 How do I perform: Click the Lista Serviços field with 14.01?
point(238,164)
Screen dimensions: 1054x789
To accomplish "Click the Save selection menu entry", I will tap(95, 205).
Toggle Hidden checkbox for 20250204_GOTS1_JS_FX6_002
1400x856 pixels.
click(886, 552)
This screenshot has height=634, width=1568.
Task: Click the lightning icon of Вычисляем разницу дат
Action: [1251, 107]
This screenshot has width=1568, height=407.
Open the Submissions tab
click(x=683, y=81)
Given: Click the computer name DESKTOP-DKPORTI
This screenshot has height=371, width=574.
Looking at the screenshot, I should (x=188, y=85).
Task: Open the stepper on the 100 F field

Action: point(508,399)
------------------------
Work required =>
Nothing but the lines from the one with "This screenshot has width=1568, height=407." through the end of the data above should be reproduced, each exactly, both ends included.

Exercise solution =>
This screenshot has width=1568, height=407.
Open the Submissions tab
click(x=683, y=81)
Given: Click the computer name DESKTOP-DKPORTI
This screenshot has height=371, width=574.
Looking at the screenshot, I should (x=188, y=85).
Task: Open the stepper on the 100 F field

Action: point(508,399)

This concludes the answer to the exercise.